A Colorado judge has ruled that Boulder County Clerk Hillary Hall can continue issuing marriage licenses to same-sex couples in defiance of the state’s ban on same-sex marriage.
In Boulder County Judge Andrew Hartman’s ruling, he highlighted the fact that the validity of the licenses is in question, ordering Hall to “provide reasonable notice to prospective and past recipients of same-sex marriage licenses that the validity of their marriages is dependent upon whether a court would find that Clerk Hall had authority to issue same-sex marriage licenses.” Though the ban is still the law of the state, it is “hanging on by a thread,” and as long as the couples voluntarily obtaining licenses are aware that there is still some possibility that their marriages will be invalidated, there is no harm in allowing them to marry.

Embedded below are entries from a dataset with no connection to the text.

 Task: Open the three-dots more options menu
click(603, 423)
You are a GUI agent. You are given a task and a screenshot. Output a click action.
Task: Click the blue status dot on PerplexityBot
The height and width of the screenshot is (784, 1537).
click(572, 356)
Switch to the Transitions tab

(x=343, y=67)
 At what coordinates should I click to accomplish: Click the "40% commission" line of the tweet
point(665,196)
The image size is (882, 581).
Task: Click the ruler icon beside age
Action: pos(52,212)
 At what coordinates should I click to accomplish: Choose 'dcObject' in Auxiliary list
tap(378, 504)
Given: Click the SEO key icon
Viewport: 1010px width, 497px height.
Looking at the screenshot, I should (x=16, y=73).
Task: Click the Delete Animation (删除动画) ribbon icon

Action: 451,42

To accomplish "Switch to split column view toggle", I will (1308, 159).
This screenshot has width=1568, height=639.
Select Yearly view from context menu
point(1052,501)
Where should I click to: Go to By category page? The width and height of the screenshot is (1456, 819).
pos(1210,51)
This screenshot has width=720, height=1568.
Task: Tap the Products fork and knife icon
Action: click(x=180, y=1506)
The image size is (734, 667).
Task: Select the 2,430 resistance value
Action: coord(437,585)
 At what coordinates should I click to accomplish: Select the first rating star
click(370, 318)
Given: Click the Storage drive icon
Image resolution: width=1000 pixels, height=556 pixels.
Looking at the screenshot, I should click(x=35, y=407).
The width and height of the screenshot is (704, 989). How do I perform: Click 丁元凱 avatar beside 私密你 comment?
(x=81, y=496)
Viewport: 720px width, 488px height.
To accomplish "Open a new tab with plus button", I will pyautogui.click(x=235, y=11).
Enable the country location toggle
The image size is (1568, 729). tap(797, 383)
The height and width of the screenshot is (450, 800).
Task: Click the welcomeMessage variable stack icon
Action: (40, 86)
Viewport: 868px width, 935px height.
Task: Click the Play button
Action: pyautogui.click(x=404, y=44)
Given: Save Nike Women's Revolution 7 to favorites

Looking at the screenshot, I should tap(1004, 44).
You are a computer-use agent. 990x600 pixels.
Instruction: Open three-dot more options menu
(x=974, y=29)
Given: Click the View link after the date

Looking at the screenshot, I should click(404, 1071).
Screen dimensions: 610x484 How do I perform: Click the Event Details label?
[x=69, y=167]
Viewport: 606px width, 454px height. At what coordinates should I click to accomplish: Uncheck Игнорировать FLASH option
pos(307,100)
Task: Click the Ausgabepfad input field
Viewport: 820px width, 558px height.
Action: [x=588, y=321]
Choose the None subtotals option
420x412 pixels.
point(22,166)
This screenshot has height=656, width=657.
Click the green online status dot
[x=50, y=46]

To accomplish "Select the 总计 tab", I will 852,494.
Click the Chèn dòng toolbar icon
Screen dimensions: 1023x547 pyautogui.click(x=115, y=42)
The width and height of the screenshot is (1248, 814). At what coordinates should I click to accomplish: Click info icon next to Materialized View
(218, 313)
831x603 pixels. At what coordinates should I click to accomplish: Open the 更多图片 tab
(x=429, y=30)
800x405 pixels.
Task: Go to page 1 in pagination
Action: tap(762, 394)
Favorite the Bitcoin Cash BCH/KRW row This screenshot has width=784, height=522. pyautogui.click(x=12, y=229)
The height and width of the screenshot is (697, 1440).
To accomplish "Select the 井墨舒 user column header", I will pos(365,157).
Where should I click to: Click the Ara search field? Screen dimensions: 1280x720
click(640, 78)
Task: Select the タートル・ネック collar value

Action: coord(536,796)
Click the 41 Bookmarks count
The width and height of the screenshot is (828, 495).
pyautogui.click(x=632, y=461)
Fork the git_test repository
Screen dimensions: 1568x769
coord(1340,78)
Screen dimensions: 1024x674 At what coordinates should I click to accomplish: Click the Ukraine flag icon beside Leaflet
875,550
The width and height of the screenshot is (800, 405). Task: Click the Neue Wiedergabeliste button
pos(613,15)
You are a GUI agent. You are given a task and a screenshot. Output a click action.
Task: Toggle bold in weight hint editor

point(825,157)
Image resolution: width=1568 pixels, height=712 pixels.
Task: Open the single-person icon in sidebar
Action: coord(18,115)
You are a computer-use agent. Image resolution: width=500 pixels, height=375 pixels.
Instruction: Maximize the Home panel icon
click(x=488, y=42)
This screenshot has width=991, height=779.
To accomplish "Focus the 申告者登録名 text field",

This decision did not specifically address the current validity of the licenses Hall has issued.
Hall began issuing the licenses on June 25 after the 10th Circuit ruled against Utah’s ban on same-sex marriage. Even though the decision was stayed, Hall and her attorneys concluded that the ruling also invalidated Colorado’s ban, but that its stay only applied to Utah. She has issued over 100 licenses to same-sex couples since then.
State Attorney General John Suthers (R) has been defending Colorado’s ban and brought the current suit against Hall to stop her from issuing the licenses. In a bizarre move last week, he actually encouraged a federal judge who had not yet heard any arguments in court to immediately rule against the ban but stay the decision so as to force Hall to cease.
On Wednesday, a state judge ruled in a separate suit that the bans on same-sex marriage were unconstitutional and stayed his decision. Because it was in the state jurisdiction and not the federal jurisdiction, the stay does not seem to have impacted Hall’s decision to continue issuing licenses.